This is a bit of a detour from the wine and food topics on which I usually write. But it is an important issue that concerns the credibility of science. The credibility of science and expertise in general are now coming under constant attack. Yet no advanced technological society can survive for long without a science that is both accurate and is believed to be accurate by the public that depends on it. Attacks on science threaten the very foundation of modern societies. Yet the skepticism about science is not coming only from opportunistic politicians or whack-job nut cases. There is good reason to be skeptical of our scientific institutions and how they function because of the replication crisis that is beginning to effect all scientific disciplines.
The “replication crisis” refers to the fact that an increasingly large number of studies is the sciences and the social sciences can’t be replicated. When independent researchers try to repeat a study they come up with vastly different results that contradict the results of the original study. As Aubrey Clayton notes in a very useful article in Nautilus:
An analysis of preclinical cancer studies found that only 11 percent of results replicated; of 21 experiments in social science published in the journals Science and Nature, only 13 (62 percent) survived replication; in economics, a study of 18 frequently cited results found 11 (61 percent) that replicated; and an estimate for preclinical pharmacology trials is that only 50 percent of the positive results are reproducible, a situation that, given the immense size of the pharma industry, has been estimated to cost labs something like $28 billion per year in the U.S. alone.
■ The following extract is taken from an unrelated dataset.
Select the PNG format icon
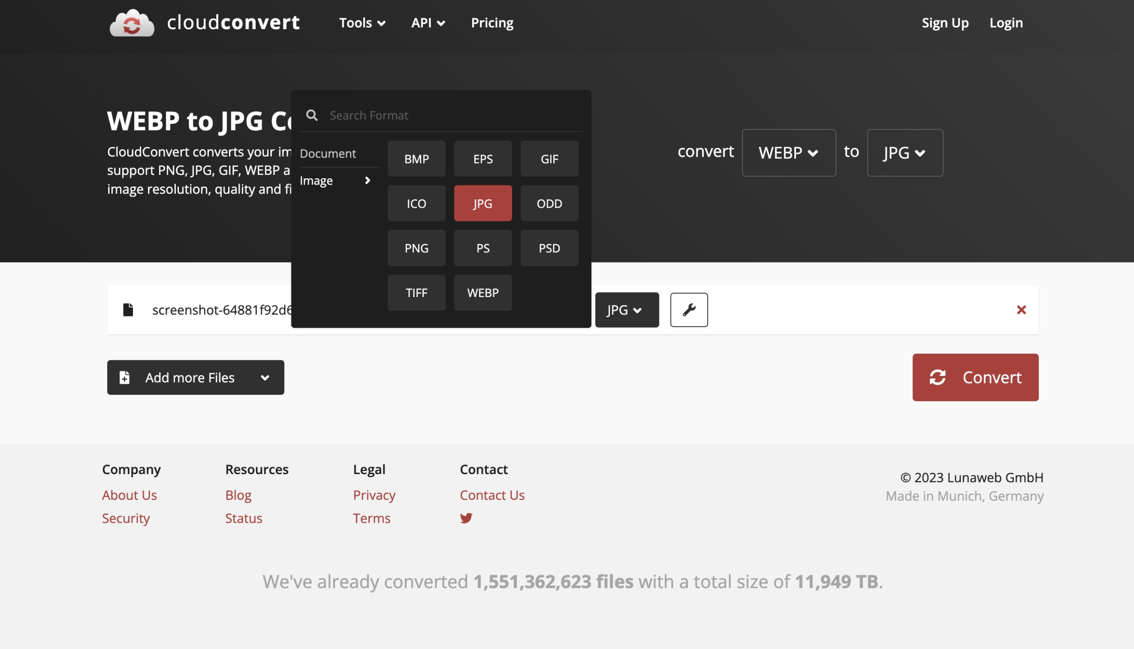 [416, 247]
This is not good. Clayton’s article is important because he explains why there is a replication crisis—it has to do with a long simmering debate in statistical analysis. I’m no expert in statistics but I will try to give a clear summary of what this debate is about—the fate of civilization may depend on it. Clayton uses several examples; I will focus on one of them.
Suppose an otherwise healthy woman in her forties notices a suspicious lump in her breast and goes in for a mammogram. The report comes back that the lump is malignant. She wants to know the chance of the diagnosis being wrong. Her doctor answers that, as diagnostic tools go, these scans are very accurate. Such a scan would find nearly 100 percent of true cancers and would only misidentify a benign lump as cancer about 5 percent of the time. Therefore, the probability of this being a false positive is very low, about 1 in 20.
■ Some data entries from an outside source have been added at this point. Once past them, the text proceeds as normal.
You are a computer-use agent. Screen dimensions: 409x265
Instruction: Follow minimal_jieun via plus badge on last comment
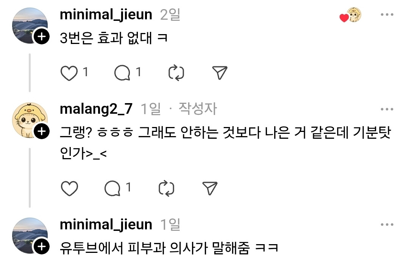tap(42, 247)
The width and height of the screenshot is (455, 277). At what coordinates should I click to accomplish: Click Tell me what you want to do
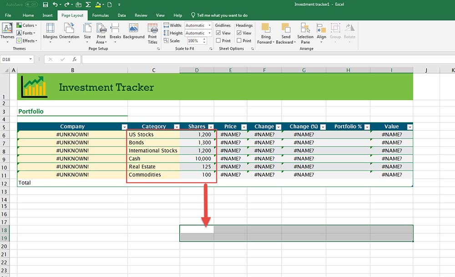pos(222,15)
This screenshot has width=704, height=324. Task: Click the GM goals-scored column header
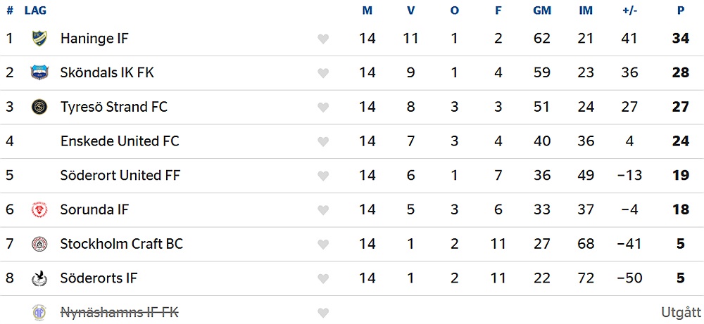tap(541, 11)
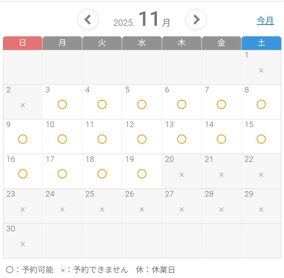Choose the reservable circle on November 8
This screenshot has width=284, height=278.
pos(261,104)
This is an approach to statistics that uses significance testing to determine the validity of a study.
Suppose we scan 1 million similar women, and we tell everyone who tests positive that they have cancer. Then, among those who actually have cancer, we will be correct every single time. And among those who don’t have it, we will be only be incorrect 5 percent of the time. So, overall our procedure will be incorrect less than 5 percent of the time.
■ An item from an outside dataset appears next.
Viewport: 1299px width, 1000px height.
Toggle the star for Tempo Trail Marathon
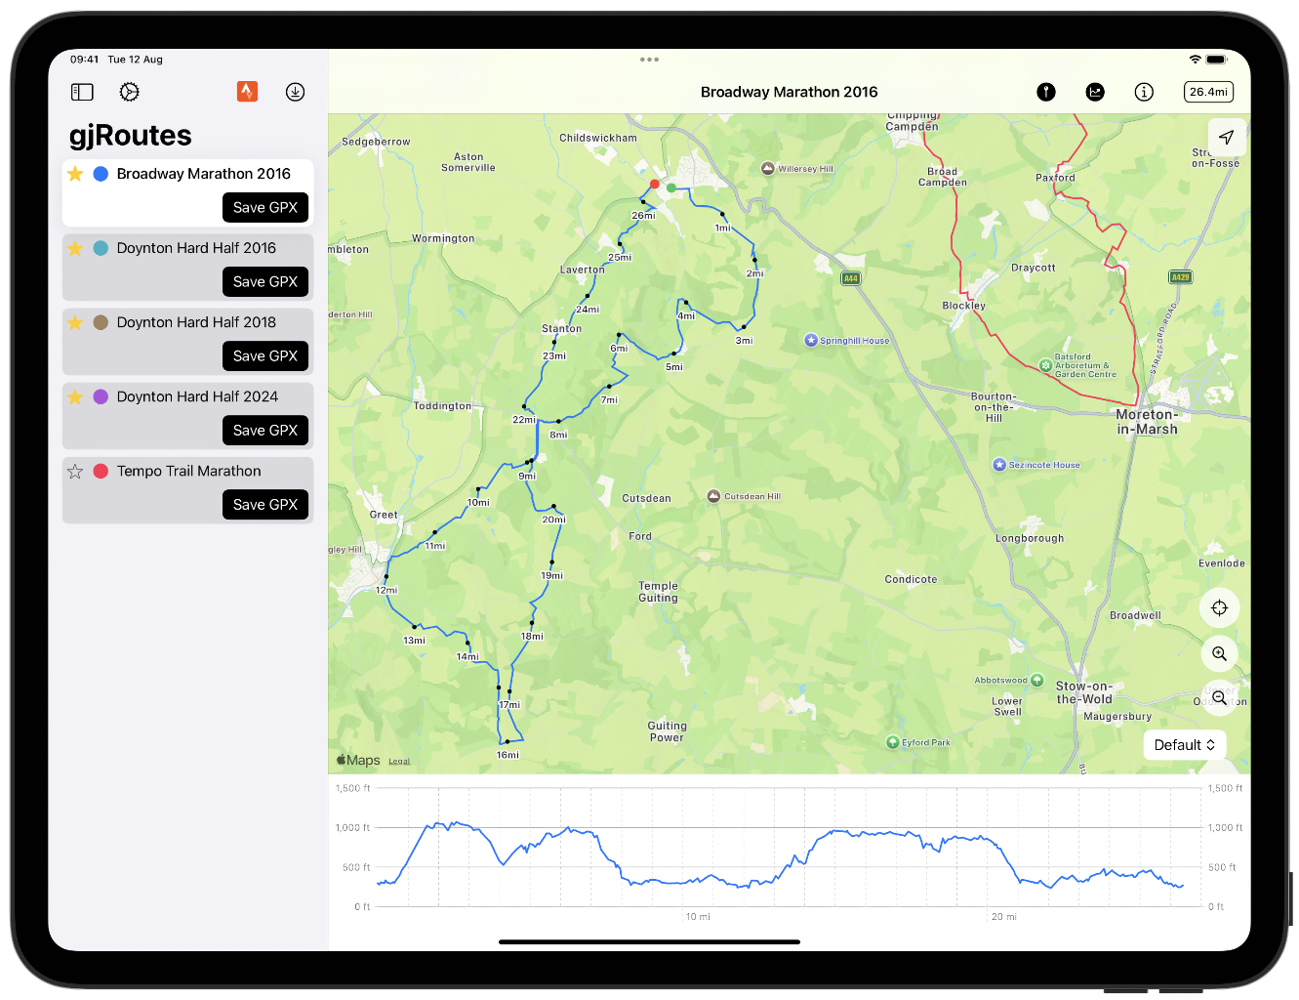tap(75, 471)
The claim about validity is based on how often a patient would test positive if the condition were absent. In other words the likelihood that there is no correlation between the lump and malignancy is less than 5%, meaning the result is statistically significant.
But as Clayton notes there is a problem here. The study doesn’t take into account the background rate of cancer among women with a suspicious lump.
For the breast cancer example, the doctor would need to consider the overall incidence rate of cancer among similar women with similar symptoms, not including the result of the mammogram. Maybe a physician would say from experience that about 99 percent of the time a similar patient finds a lump it turns out to be benign. So the low prior chance of a malignant tumor would balance the low chance of getting a false positive scan result. Here we would weigh the numbers:
(0.05) * (0.99) vs. (1) * (0.01)
We’d find there was about an 83 percent chance the patient doesn’t have cancer.
According to this analysis the woman in the example was likely misdiagnosed. The replication crisis is happening because many studies are finding a relationship between phenomena that does not exist. Thus, researches fail to duplicate it.
The problem according Clayton is that we should be including in our calculations, the prior probability of a theory before making an observation to test the theory. This is called Bayesian probability theory—it has been around for decades but has not been widely accepted.
Why hasn’t it been widely accepted?
The main reason scientists have historically been resistant to using Bayesian inference instead is that they are afraid of being accused of subjectivity. The prior probabilities required for Bayes’ rule feel like an unseemly breach of scientific ethics. Where do these priors come from? How can we allow personal judgment to pollute our scientific inferences, instead of letting the data speak for itself?
For Baysians, we have to assign a probability before making the observations and then we allow the observations to influence the initial probability estimate. But that initial assignment is only going to be an educated guess—like the physician’s judgment above based on her experience that most lumps are benign. Might such an all encompassing fear of subjectivity be irrational?
This may have a happy ending. As Clayton notes:
Medical students are now routinely taught the diagnostic importance of base incidence rates. Bayes’ theorem helps them properly contextualize test results and avoid unnecessarily alarming patients who test positive for something rare.
Thankfully, science when done honestly is a self-correcting practice, and now that the replication crisis is well known scientists are responding by taking a harder look at statistical relationships that seem implausible. But an awful lot of bad science has already entered the mainstream giving aide and comfort to charlatans, quacks, and opportunistic politicians who would love to ignore inconvenient facts. I hope the self-correction is not too late.